Member of the West Virginia House of Delegates from the 65th district
- In office November 30, 2018 – December 1, 2020
- Preceded by: Jill Upson
- Succeeded by: Wayne Clark

Personal details
- Born: December 21, 1984 (age 41) Charles Town, West Virginia, U.S.
- Party: Democratic
- Education: Shepherd University (BA, MBA)

= Sammi Brown =

American politician

Sammi Brown (born December 21, 1984) is an American politician and labor organizer who served as a member of the West Virginia House of Delegates for the 65th district from December 1, 2018, to November 30, 2020.

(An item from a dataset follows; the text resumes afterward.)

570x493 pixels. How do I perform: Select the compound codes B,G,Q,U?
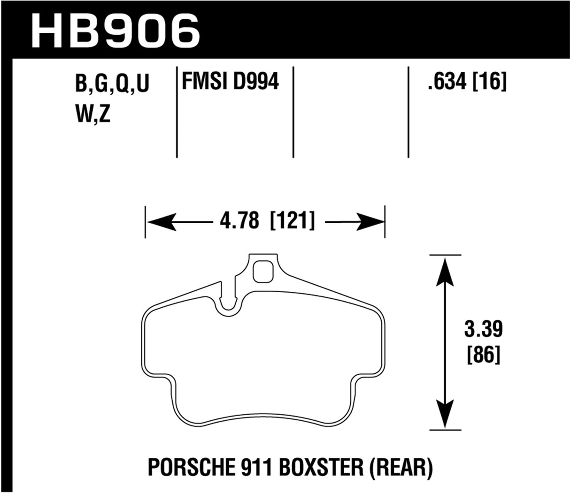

== Early life and education ==
Brown was born and raised in Charles Town, West Virginia. She earned a Bachelor of Arts degree in mass communication and a Master of Business Administration in marketing from Shepherd University.

== Career ==
From 2009 to 2014, Brown worked in production and public relations for several and television and radio stations, including WDVM-TV, WSHC, and WIHT. In 2014, she became a campaign coordinator for the West Virginia chapter of the AFL–CIO. From 2016 to 2017, she was the director of marketing and communications at Geostellar, a solar energy company. In 2017 and 2018, she was the federal campaigns director for the West Virginia Healthy Kids and Families Coalition. She has also worked as a trainer for the National Democratic Training Committee.

In 2016, Brown ran unsuccessfully for a seat in the West Virginia House of Delegates. She rain again in 2018 defeating incumbent Jill Upson, and assumed office on November 30, 2018. In her 2020 re-election campaign, Brown was narrowly defeated by Republican nominee Wayne Clark.